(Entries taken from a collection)

╭──

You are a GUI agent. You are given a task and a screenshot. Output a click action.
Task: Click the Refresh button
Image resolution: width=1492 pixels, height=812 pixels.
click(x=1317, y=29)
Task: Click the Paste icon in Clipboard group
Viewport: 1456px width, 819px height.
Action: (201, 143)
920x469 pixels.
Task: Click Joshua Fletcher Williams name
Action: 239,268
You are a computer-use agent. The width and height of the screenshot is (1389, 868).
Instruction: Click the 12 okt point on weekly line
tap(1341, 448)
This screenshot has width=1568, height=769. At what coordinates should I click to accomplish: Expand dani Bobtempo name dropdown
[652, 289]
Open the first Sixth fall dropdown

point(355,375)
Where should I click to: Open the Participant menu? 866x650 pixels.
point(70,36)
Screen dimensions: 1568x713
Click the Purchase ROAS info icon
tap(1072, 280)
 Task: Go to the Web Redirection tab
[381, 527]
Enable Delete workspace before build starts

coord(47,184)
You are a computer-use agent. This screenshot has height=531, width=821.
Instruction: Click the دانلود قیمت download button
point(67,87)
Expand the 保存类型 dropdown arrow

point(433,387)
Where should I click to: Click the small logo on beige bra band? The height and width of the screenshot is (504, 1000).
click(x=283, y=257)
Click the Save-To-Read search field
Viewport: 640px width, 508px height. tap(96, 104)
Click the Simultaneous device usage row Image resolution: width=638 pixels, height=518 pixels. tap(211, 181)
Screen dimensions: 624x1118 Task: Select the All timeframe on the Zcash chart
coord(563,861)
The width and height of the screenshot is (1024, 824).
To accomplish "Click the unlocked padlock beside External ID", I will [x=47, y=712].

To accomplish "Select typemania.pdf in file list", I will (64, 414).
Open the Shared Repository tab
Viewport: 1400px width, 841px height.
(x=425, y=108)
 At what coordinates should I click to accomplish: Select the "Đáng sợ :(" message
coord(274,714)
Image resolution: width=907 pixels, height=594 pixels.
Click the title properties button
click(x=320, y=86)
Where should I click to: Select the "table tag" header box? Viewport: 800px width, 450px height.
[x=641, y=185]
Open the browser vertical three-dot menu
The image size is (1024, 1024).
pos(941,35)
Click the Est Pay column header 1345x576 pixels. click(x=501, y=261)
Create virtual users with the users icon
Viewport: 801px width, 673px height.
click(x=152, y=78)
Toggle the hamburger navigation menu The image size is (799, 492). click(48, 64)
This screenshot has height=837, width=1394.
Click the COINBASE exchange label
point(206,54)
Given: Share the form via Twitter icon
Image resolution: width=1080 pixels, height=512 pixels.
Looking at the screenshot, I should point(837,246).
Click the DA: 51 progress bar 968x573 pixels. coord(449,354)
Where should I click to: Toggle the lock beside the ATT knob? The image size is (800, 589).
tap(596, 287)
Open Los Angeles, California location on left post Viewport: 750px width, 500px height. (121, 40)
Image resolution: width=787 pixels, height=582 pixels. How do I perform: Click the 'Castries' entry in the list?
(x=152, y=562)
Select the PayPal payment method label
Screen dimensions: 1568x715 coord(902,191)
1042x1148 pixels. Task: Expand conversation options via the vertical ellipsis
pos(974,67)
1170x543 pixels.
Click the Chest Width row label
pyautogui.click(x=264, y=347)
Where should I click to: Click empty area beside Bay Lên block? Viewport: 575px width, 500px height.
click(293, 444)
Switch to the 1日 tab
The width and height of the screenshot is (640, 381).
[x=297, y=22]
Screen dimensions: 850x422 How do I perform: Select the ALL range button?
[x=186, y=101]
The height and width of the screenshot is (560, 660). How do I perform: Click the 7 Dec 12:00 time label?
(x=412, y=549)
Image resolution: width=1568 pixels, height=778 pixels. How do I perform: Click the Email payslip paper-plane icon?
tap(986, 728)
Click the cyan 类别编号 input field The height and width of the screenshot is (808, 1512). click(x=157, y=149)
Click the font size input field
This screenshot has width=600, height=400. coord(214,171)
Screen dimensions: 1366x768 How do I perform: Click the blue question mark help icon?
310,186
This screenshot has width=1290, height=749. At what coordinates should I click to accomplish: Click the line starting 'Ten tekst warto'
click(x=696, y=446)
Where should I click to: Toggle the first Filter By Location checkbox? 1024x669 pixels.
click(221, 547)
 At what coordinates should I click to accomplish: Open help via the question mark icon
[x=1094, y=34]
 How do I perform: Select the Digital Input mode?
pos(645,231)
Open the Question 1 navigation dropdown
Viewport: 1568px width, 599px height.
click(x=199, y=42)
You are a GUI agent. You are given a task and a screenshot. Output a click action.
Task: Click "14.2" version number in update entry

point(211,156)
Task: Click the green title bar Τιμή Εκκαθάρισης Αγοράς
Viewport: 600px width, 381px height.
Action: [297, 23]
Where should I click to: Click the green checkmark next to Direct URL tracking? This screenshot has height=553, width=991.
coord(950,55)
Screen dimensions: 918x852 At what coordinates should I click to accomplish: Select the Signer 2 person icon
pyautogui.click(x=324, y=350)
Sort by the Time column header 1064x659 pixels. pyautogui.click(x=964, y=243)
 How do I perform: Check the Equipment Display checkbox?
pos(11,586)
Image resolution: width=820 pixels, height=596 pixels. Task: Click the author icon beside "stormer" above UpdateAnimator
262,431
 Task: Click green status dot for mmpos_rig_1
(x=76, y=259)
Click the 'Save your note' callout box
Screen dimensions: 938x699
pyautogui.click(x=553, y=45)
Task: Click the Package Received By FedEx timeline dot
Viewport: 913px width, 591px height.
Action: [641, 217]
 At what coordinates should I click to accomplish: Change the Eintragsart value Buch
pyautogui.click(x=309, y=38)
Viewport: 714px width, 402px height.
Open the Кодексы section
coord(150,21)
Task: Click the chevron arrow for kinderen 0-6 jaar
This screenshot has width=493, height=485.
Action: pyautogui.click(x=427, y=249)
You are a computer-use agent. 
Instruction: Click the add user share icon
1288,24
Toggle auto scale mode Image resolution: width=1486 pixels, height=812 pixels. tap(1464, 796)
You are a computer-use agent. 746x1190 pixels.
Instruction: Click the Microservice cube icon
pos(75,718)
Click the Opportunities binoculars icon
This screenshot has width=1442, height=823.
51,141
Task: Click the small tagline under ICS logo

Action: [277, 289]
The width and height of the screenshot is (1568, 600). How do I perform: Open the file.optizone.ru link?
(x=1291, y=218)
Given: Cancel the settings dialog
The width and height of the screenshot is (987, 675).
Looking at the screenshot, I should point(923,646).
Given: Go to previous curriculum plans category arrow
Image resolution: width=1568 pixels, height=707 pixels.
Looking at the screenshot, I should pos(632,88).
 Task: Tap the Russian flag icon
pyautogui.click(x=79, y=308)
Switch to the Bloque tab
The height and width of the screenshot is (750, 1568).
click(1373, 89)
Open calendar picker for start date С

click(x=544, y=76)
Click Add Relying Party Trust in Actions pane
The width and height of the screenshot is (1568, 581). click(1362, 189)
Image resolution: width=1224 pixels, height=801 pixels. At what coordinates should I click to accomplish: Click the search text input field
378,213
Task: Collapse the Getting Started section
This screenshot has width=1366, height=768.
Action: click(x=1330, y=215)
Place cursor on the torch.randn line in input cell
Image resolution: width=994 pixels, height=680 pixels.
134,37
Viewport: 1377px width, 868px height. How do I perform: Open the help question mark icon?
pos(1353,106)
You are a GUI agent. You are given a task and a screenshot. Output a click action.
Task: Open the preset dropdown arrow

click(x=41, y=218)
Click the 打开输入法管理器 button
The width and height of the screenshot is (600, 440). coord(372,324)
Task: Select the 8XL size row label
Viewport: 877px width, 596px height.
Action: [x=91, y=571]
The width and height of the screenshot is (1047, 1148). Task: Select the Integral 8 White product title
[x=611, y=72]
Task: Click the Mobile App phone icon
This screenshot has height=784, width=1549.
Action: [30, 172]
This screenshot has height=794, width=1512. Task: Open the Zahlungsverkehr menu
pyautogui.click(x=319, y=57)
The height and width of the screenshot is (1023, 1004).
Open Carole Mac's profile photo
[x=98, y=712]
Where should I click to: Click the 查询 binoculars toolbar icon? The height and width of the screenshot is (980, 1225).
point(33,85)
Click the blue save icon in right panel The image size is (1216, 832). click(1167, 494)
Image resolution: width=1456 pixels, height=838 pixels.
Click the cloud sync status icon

╰──

How many of the lines in the records include the word "agent"? Only the number should be given.

7